New in matplotlib 1.0¶
Table of Contents
HTML5/Canvas backend¶
Simon Ratcliffe and Ludwig Schwardt have released an HTML5/Canvas backend for matplotlib. The backend is almost feature complete, and they have done a lot of work comparing their html5 rendered images with our core renderer Agg. The backend features client/server interactive navigation of matplotlib figures in an html5 compliant browser.
Sophisticated subplot grid layout¶
Jae-Joon Lee has written gridspec
, a new module for
doing complex subplot layouts, featuring row and column spans and
more. See Customizing Figure Layouts Using GridSpec and Other Functions for a tutorial overview.
Easy pythonic subplots¶
Fernando Perez got tired of all the boilerplate code needed to create a
figure and multiple subplots when using the matplotlib API, and wrote
a subplots()
helper function. Basic usage
allows you to create the figure and an array of subplots with numpy
indexing (starts with 0). e.g.:
fig, axarr = plt.subplots(2, 2)
axarr[0,0].plot([1,2,3]) # upper, left
See Basic Subplot Demo for several code examples.
Contour fixes and and triplot¶
Ian Thomas has fixed a long-standing bug that has vexed our most
talented developers for years. contourf()

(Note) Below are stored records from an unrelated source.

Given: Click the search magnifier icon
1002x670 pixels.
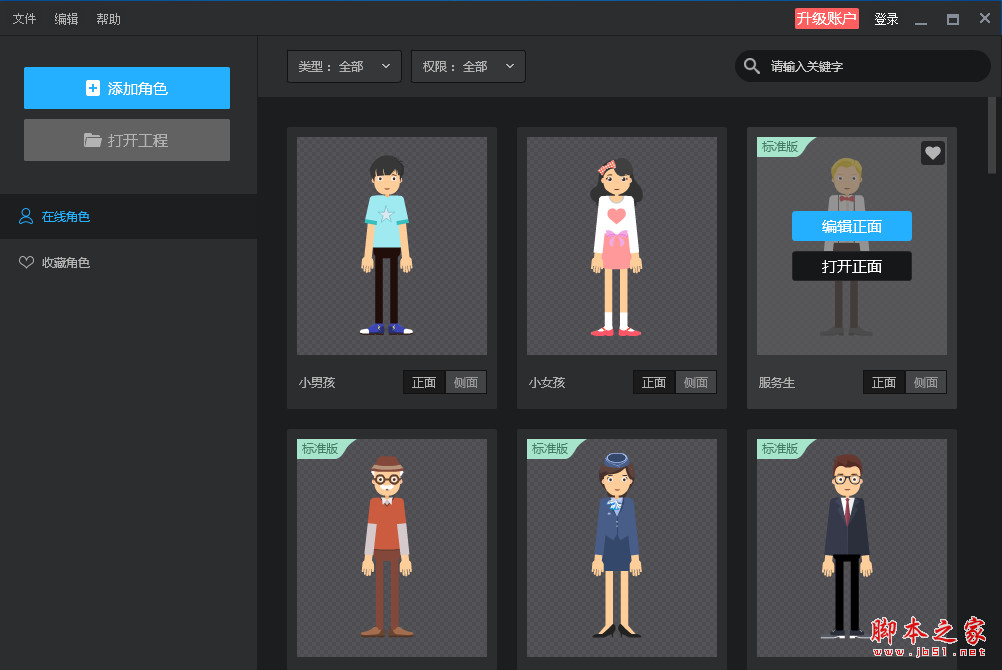Looking at the screenshot, I should 752,66.
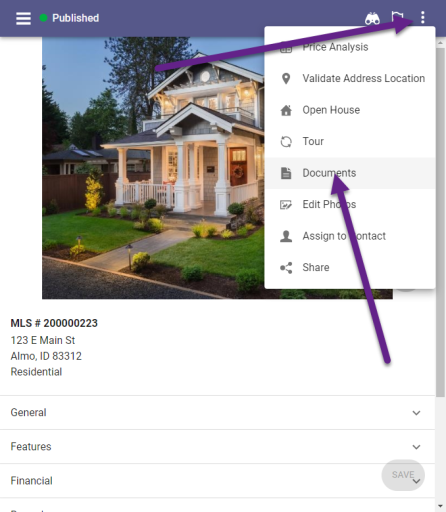Click the Share network icon

point(286,268)
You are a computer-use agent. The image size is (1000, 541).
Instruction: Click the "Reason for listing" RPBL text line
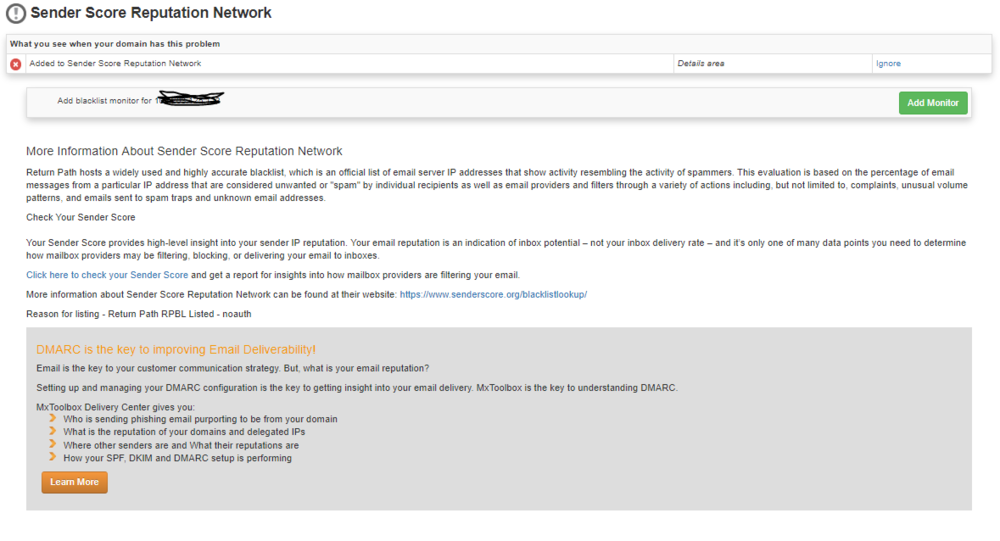pos(138,314)

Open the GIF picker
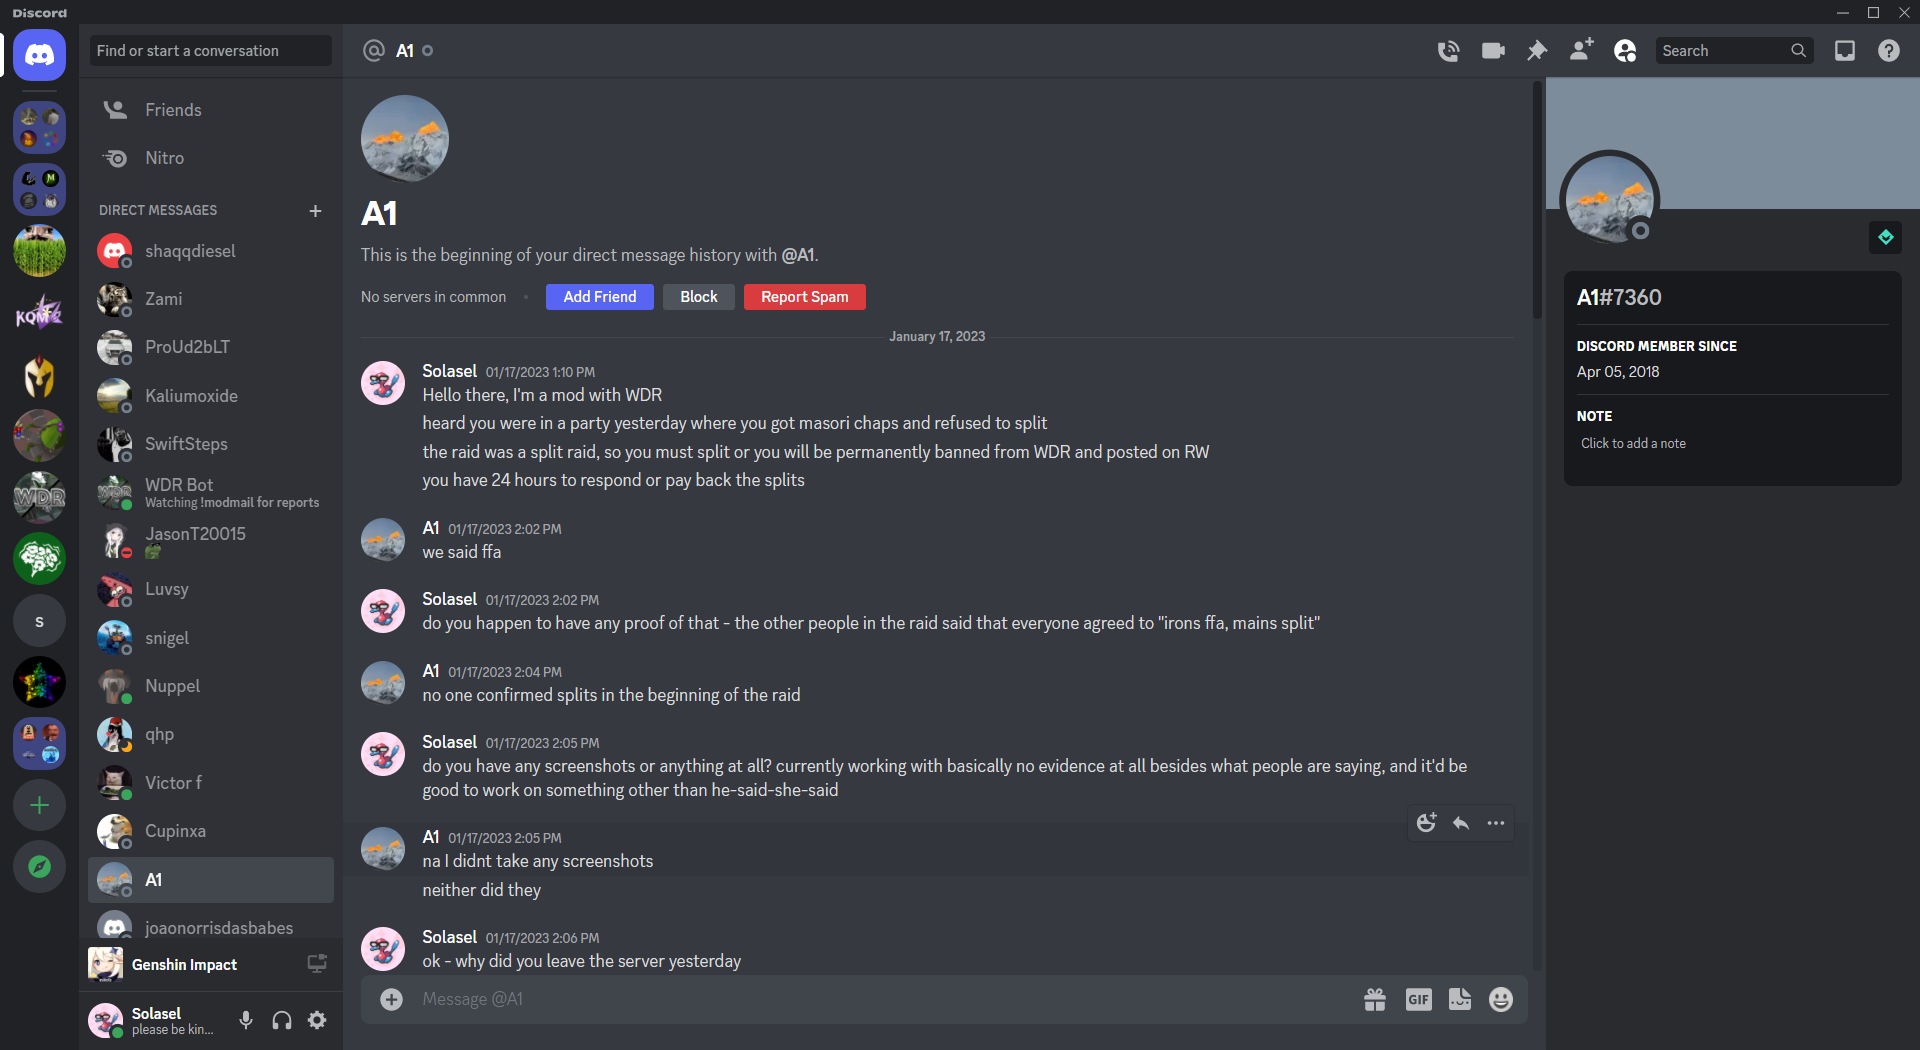[x=1418, y=999]
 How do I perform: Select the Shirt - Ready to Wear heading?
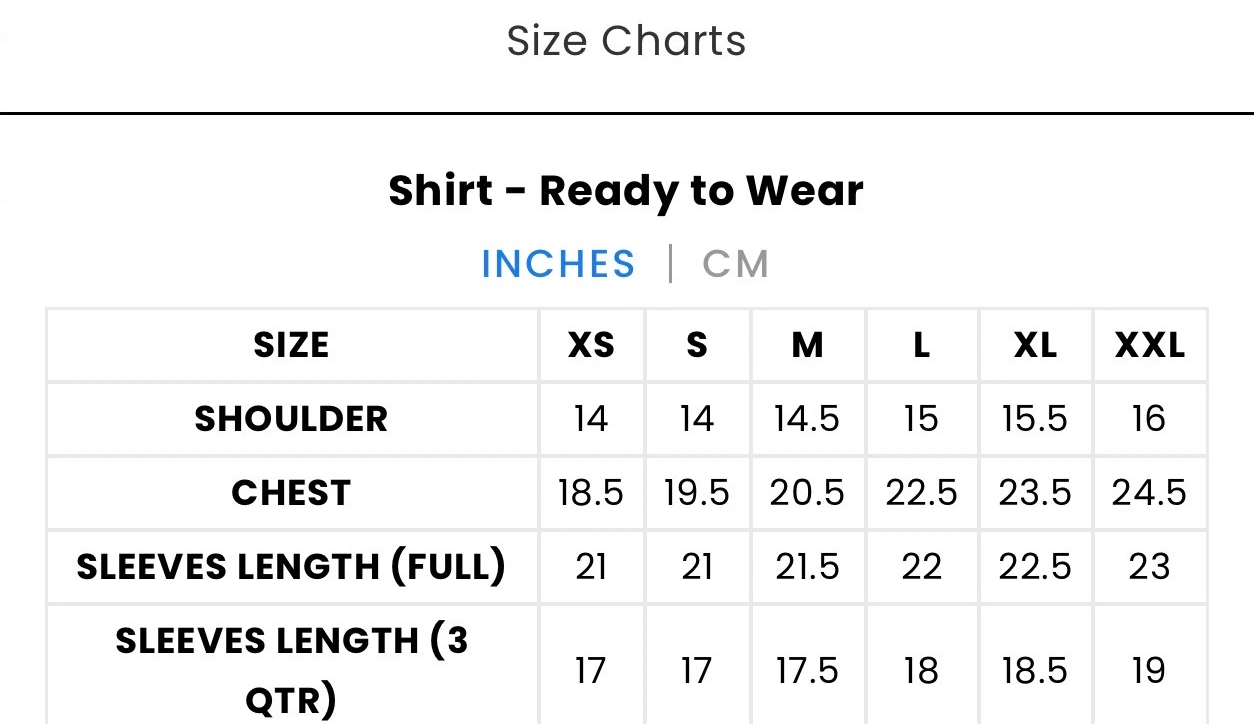coord(626,190)

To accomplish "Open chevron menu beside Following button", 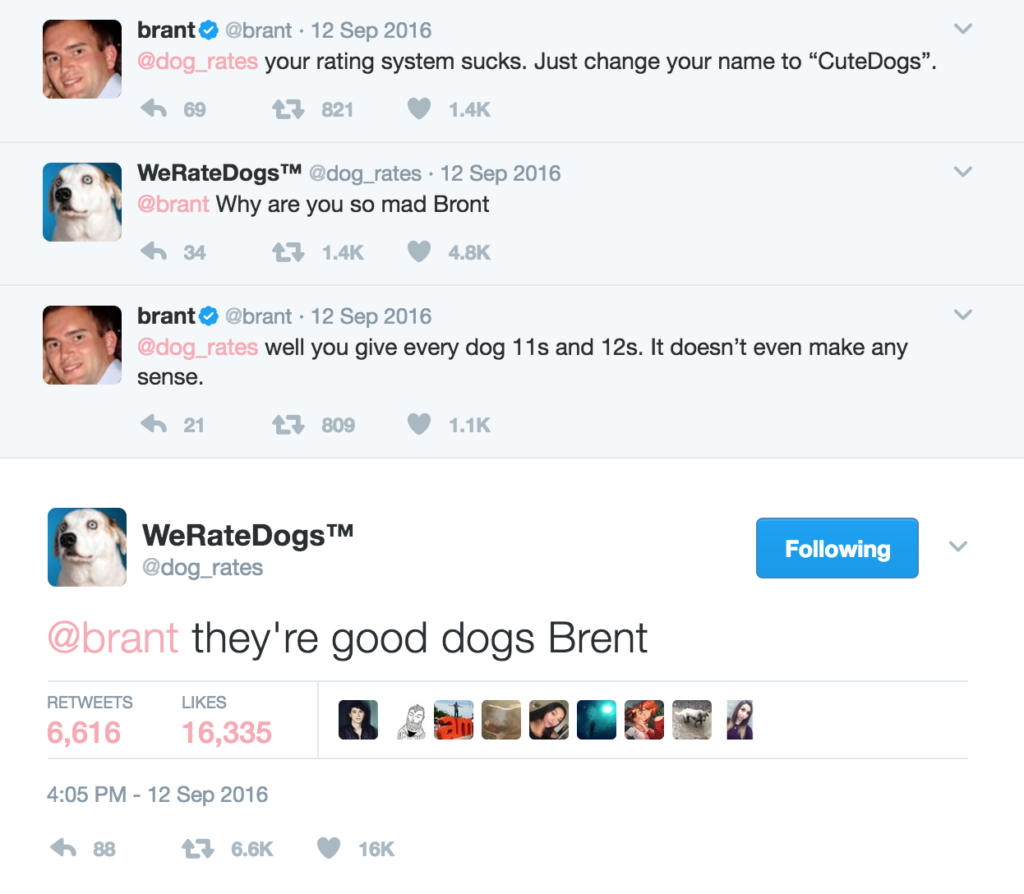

now handles interior masked regions, and the boundaries of line and
filled contours coincide.
Additionally, he has contributed a new module tri
and
helper function triplot()
for creating and
plotting unstructured triangular grids.
multiple calls to show supported¶
A long standing request is to support multiple calls to
show()
. This has been difficult because it
is hard to get consistent behavior across operating systems, user
interface toolkits and versions. Eric Firing has done a lot of work
on rationalizing show across backends, with the desired behavior to
make show raise all newly created figures and block execution until
they are closed. Repeated calls to show should raise newly created
figures since the last call. Eric has done a lot of testing on the
user interface toolkits and versions and platforms he has access to,
but it is not possible to test them all, so please report problems to
the mailing list
and bug tracker.
mplot3d graphs can be embedded in arbitrary axes¶
You can now place an mplot3d graph into an arbitrary axes location, supporting mixing of 2D and 3D graphs in the same figure, and/or multiple 3D graphs in a single figure, using the "projection" keyword argument to add_axes or add_subplot. Thanks Ben Root.
tick_params¶
Eric Firing wrote tick_params, a convenience method for changing the
appearance of ticks and tick labels. See pyplot function
tick_params()
and associated Axes method
tick_params()
.
Lots of performance and feature enhancements¶
- Faster magnification of large images, and the ability to zoom in to a single pixel
- Local installs of documentation work better
- Improved "widgets" -- mouse grabbing is supported
- More accurate snapping of lines to pixel boundaries
- More consistent handling of color, particularly the alpha channel, throughout the API
Much improved software carpentry¶
The matplotlib trunk is probably in as good a shape as it has ever been, thanks to improved software carpentry. We now have a buildbot which runs a suite of nose regression tests on every svn commit, auto-generating a set of images and comparing them against a set of known-goods, sending emails to developers on failures with a pixel-by-pixel image comparison. Releases and release bugfixes happen in branches, allowing active new feature development to happen in the trunk while keeping the release branches stable. Thanks to Andrew Straw, Michael Droettboom and other matplotlib developers for the heavy lifting.
Bugfix marathon¶
Eric Firing went on a bug fixing and closing marathon, closing over 100 bugs on the (now-closed) SourceForge bug tracker with help from Jae-Joon Lee, Michael Droettboom, Christoph Gohlke and Michiel de Hoon.